### Required work
Every entry must be repeated exactly in the answer.

### Stored records
....
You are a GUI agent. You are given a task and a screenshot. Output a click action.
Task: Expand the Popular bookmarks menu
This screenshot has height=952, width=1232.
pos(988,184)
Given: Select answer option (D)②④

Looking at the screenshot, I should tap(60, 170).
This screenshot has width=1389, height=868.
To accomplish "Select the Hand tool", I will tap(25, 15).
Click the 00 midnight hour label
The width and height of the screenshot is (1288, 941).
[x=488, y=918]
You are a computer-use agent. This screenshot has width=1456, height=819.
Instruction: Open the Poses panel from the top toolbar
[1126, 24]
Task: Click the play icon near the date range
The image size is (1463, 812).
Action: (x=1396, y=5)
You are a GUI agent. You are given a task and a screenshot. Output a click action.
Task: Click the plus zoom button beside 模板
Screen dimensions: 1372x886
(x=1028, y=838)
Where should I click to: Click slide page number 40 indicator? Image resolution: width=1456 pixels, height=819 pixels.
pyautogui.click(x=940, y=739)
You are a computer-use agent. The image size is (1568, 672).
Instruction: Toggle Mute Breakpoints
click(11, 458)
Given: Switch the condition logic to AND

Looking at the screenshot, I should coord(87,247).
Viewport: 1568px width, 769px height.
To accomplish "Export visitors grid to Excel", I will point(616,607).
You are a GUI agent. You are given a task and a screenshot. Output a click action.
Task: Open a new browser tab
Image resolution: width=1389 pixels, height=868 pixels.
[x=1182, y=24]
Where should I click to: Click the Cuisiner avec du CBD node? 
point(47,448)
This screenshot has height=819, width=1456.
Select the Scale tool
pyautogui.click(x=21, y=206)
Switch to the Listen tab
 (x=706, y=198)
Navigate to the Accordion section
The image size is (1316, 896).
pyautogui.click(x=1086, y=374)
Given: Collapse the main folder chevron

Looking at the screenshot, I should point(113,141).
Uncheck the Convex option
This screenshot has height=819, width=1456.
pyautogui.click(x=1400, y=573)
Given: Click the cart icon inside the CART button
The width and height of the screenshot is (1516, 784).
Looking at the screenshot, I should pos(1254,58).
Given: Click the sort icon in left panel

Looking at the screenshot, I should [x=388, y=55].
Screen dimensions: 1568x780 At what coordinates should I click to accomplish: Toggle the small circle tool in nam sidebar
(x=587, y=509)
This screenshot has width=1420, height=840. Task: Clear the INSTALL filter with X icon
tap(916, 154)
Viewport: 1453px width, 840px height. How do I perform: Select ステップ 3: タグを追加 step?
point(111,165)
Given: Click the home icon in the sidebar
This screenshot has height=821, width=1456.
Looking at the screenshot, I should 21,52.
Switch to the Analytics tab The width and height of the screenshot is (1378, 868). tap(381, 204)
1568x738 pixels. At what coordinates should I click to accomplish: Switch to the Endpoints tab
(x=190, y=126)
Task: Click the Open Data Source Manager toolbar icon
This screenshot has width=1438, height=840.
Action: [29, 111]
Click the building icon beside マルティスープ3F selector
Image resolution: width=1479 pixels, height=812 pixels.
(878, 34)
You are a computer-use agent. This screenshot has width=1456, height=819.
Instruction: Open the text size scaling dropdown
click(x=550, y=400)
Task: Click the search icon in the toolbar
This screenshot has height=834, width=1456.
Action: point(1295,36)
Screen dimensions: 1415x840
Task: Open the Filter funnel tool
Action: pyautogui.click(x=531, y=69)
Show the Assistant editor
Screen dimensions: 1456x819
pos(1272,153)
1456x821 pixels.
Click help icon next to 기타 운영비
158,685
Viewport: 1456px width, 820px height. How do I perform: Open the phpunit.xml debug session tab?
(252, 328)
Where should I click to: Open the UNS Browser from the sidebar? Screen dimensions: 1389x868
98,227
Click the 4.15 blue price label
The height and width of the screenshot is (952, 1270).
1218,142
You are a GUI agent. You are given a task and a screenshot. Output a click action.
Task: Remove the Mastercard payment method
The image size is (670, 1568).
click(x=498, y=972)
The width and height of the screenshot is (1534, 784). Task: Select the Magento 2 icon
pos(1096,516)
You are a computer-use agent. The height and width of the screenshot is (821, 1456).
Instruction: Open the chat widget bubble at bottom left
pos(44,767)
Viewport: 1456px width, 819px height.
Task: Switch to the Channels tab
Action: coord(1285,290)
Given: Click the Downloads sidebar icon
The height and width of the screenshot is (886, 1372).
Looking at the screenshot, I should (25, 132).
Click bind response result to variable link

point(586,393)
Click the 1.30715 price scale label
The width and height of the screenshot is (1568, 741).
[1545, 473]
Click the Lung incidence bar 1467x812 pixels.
....
### Answer space
You are a GUI agent. You are given a task and a screenshot. Output a click action.
Task: Expand the Popular bookmarks menu
This screenshot has height=952, width=1232.
pos(988,184)
Given: Select answer option (D)②④

Looking at the screenshot, I should tap(60, 170).
This screenshot has width=1389, height=868.
To accomplish "Select the Hand tool", I will tap(25, 15).
Click the 00 midnight hour label
The width and height of the screenshot is (1288, 941).
[x=488, y=918]
You are a computer-use agent. This screenshot has width=1456, height=819.
Instruction: Open the Poses panel from the top toolbar
[1126, 24]
Task: Click the play icon near the date range
The image size is (1463, 812).
Action: (x=1396, y=5)
You are a GUI agent. You are given a task and a screenshot. Output a click action.
Task: Click the plus zoom button beside 模板
Screen dimensions: 1372x886
(x=1028, y=838)
Where should I click to: Click slide page number 40 indicator? Image resolution: width=1456 pixels, height=819 pixels.
pyautogui.click(x=940, y=739)
You are a computer-use agent. The image size is (1568, 672).
Instruction: Toggle Mute Breakpoints
click(11, 458)
Given: Switch the condition logic to AND

Looking at the screenshot, I should coord(87,247).
Viewport: 1568px width, 769px height.
To accomplish "Export visitors grid to Excel", I will point(616,607).
You are a GUI agent. You are given a task and a screenshot. Output a click action.
Task: Open a new browser tab
Image resolution: width=1389 pixels, height=868 pixels.
[x=1182, y=24]
Where should I click to: Click the Cuisiner avec du CBD node? 
point(47,448)
This screenshot has height=819, width=1456.
Select the Scale tool
pyautogui.click(x=21, y=206)
Switch to the Listen tab
 (x=706, y=198)
Navigate to the Accordion section
The image size is (1316, 896).
pyautogui.click(x=1086, y=374)
Given: Collapse the main folder chevron

Looking at the screenshot, I should point(113,141).
Uncheck the Convex option
This screenshot has height=819, width=1456.
pyautogui.click(x=1400, y=573)
Given: Click the cart icon inside the CART button
The width and height of the screenshot is (1516, 784).
Looking at the screenshot, I should pos(1254,58).
Given: Click the sort icon in left panel

Looking at the screenshot, I should [x=388, y=55].
Screen dimensions: 1568x780 At what coordinates should I click to accomplish: Toggle the small circle tool in nam sidebar
(x=587, y=509)
This screenshot has width=1420, height=840. Task: Clear the INSTALL filter with X icon
tap(916, 154)
Viewport: 1453px width, 840px height. How do I perform: Select ステップ 3: タグを追加 step?
point(111,165)
Given: Click the home icon in the sidebar
This screenshot has height=821, width=1456.
Looking at the screenshot, I should 21,52.
Switch to the Analytics tab The width and height of the screenshot is (1378, 868). tap(381, 204)
1568x738 pixels. At what coordinates should I click to accomplish: Switch to the Endpoints tab
(x=190, y=126)
Task: Click the Open Data Source Manager toolbar icon
This screenshot has width=1438, height=840.
Action: [29, 111]
Click the building icon beside マルティスープ3F selector
Image resolution: width=1479 pixels, height=812 pixels.
(878, 34)
You are a computer-use agent. This screenshot has width=1456, height=819.
Instruction: Open the text size scaling dropdown
click(x=550, y=400)
Task: Click the search icon in the toolbar
This screenshot has height=834, width=1456.
Action: point(1295,36)
Screen dimensions: 1415x840
Task: Open the Filter funnel tool
Action: pyautogui.click(x=531, y=69)
Show the Assistant editor
Screen dimensions: 1456x819
pos(1272,153)
1456x821 pixels.
Click help icon next to 기타 운영비
158,685
Viewport: 1456px width, 820px height. How do I perform: Open the phpunit.xml debug session tab?
(252, 328)
Where should I click to: Open the UNS Browser from the sidebar? Screen dimensions: 1389x868
98,227
Click the 4.15 blue price label
The height and width of the screenshot is (952, 1270).
1218,142
You are a GUI agent. You are given a task and a screenshot. Output a click action.
Task: Remove the Mastercard payment method
The image size is (670, 1568).
click(x=498, y=972)
The width and height of the screenshot is (1534, 784). Task: Select the Magento 2 icon
pos(1096,516)
You are a computer-use agent. The height and width of the screenshot is (821, 1456).
Instruction: Open the chat widget bubble at bottom left
pos(44,767)
Viewport: 1456px width, 819px height.
Task: Switch to the Channels tab
Action: coord(1285,290)
Given: Click the Downloads sidebar icon
The height and width of the screenshot is (886, 1372).
Looking at the screenshot, I should (25, 132).
Click bind response result to variable link

point(586,393)
Click the 1.30715 price scale label
The width and height of the screenshot is (1568, 741).
[1545, 473]
Click the Lung incidence bar 1467x812 pixels.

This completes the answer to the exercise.